▶ COMPLETE THE FOLLOWING
a - Translate this sentence from the shortbread cookie text into Spanish: "They are butter based with a soft crumb that melts in the mouth."
b - Using the shortbread cookie text, answer each question below.
(i) What do the writer's kids love using for these cookies?
(ii) At what time of year did the writer's mom make these cookies?
(iii) What did the writer's mom sell?
c - Continue the shortbread cookie text from where it stops.

▶ SOURCE DOCUMENT
Best Stamped Shortbread Cookies Recipe
These shortbread-stamped cookies are a treat for both kids and adults. This is a simple and easy recipe to make. They are butter based with a soft crumb that melts in the mouth. This a must-have recipe when you need an afternoon tea cookie. Also, you can use them as a gift or festive treat during the holidays or any time of the year.

Growing up, festive cookies like these were a treat, especially during the holidays. We didn’t have fancy cookie stamps back then, but today, my kids love using them for these buttery, crisp shortbread cookies that hold their beautiful designs.
My mom only made them during Christmas time. The best part? She made tons of these. She used to sell little Christmas hampers with different goodies in them like these Shortbread Stamped Cookies, 3 minute Dark Chocolate Fudge, Coconut Macaroons, Linzer Cookies, Marzipan/Almond Fruits… ah, the lists go on. Now you know why I have a sweet tooth, don’t you?

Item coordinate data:
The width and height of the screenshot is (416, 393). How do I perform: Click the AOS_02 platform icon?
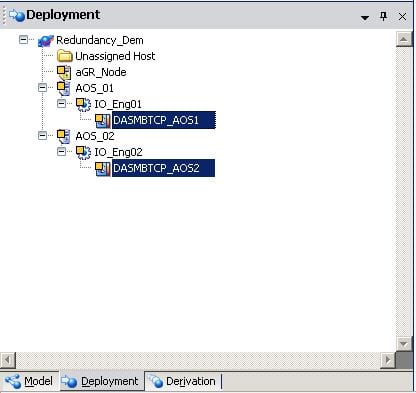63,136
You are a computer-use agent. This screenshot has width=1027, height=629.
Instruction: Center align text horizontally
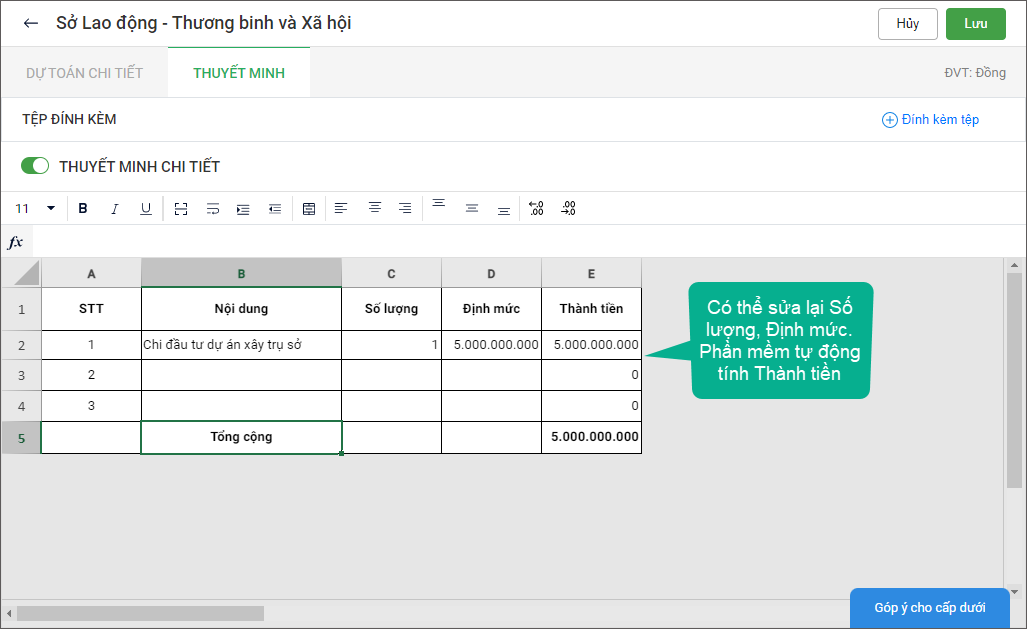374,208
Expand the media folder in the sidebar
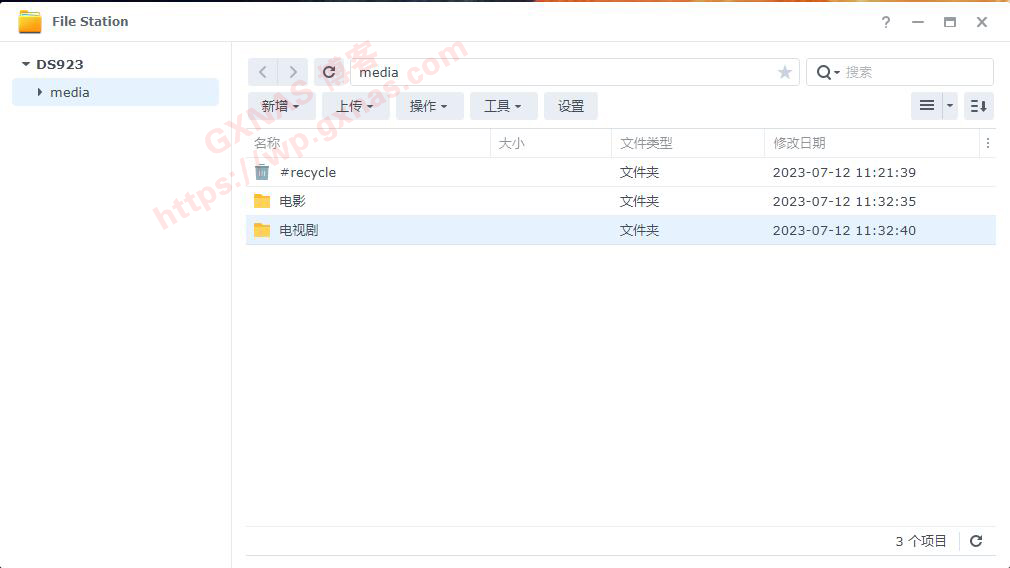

▶ ANSWERS FOR THE EXERCISE
a - Son a base de mantequilla y tienen una miga suave que se derrite en la boca.

b -
(i) Cookie stamps.
(ii) Only during Christmas time.
(iii) Little Christmas hampers with different goodies in them.

c -
I loved helping Mom with making these treats, and she loved having a little help from me and my sister. Being a single mom was really hard, yet she made it look effortless.
Back then, she had a few treasured Christmas designs and stamp cookie cutters. And yet, nowadays we are spoiled with lots of choices. Whenever I ever see a stamp cookie cutter – I’m buying it! I have already collected quite a few.
Why You’ll Love This Shortbread Stamped Cookies Recipe
- Holds shape: This cookie stamp recipe keeps designs clear without spreading.
- Crumbly texture: Buttery, soft, melts in your mouth.
- Easy to make: Simple ingredients, no complicated steps.
- Fun for kids: Let them press designs using cookie stamps or textured mats.
- Versatile: Perfect for holiday stamped cookies or any occasion.


Ingredients and substitutes
- All-purpose flour – yes, plain all-purpose flour is what you need for these cookies. NO self-raising flour, no pastry flour. These will spread out.
- Cornstarch – This makes these cookies crumble in the mouth texture. If you omit cornstarch, add some rice flour. Also, you can add all-purpose flour. And yet, the cornstarch and rice flour add nice crispiness.
- Sugars – white sugar adds lightness to the cookies when the creaming method while powdered sugar works best for the texture and consistency of the dough. You can add all white sugar and make sure to cream it well but I find this balance works just perfectly with these cookies keep them crumbly without spreading.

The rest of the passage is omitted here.